Preheat oven to 400°F. Peel and chop butternut squash into bite-sized pieces. Place on a sheet pan and toss with the olive oil, dried parsley, dried oregano, salt, and pepper. Toss ingredients together and place in the oven. Roast 10 minutes, remove and stir around, and return to oven for another 7–10 minutes or until crisp tender (timing will depend on the size of the squash). Remove from oven and set aside.
Prepare dressing by combining all the ingredients in a mason jar and shaking well to combine.
Meanwhile, add broth, stock, or water to a small pot. Add butter and bring to a boil. Once boiling, remove from heat. Stir in the couscous and cover the pot with a lid. After about 5 minutes, the liquid should be absorbed. Fluff with a fork. Stir in 1/3 cup of the prepared dressing.

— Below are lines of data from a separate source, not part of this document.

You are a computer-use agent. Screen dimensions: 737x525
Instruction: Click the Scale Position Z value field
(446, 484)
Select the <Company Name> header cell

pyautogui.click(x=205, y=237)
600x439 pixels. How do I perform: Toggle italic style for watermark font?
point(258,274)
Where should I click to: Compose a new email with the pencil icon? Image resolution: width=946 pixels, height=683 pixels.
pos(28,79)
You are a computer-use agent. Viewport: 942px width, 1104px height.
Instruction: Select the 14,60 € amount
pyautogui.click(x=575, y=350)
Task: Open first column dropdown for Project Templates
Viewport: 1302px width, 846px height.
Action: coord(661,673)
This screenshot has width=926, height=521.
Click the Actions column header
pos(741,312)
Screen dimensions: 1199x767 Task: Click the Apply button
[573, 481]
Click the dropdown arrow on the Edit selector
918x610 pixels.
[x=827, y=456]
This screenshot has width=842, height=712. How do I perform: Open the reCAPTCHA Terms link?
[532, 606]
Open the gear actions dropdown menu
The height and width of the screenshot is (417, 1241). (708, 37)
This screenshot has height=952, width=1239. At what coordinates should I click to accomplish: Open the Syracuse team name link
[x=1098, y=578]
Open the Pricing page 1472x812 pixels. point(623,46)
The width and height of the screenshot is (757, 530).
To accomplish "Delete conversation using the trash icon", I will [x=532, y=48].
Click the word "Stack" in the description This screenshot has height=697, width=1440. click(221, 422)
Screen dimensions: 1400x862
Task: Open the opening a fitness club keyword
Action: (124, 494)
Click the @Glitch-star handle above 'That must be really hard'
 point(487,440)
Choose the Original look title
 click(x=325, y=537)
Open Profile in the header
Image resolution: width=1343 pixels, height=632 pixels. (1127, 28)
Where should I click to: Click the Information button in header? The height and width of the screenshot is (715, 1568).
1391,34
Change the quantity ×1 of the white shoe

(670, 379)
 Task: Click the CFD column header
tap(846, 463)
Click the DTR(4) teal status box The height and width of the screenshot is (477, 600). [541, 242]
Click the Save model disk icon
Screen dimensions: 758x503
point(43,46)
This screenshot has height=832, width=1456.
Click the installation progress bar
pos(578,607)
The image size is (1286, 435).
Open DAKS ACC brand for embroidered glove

Assemble the bowls: fill up 4 bowls with even amounts of the dressed couscous. On top, add the roasted butternut squash. Add fresh avocado and a handful of arugula to each bowl and top with even amounts of almonds or pecans. Spoon remaining dressing evenly (shake again before topping if needed) over the bowls to taste preference. Enjoy immediately.
Notes
Note 1: I buy pre-made honey-roasted sliced almonds (or pecan pieces) that are “ready for salads” (made by fresh gourmet). You can also roast your own nuts or add them in plain!Storage: Store cooled bowls in an airtight container in the fridge for up to 3 days.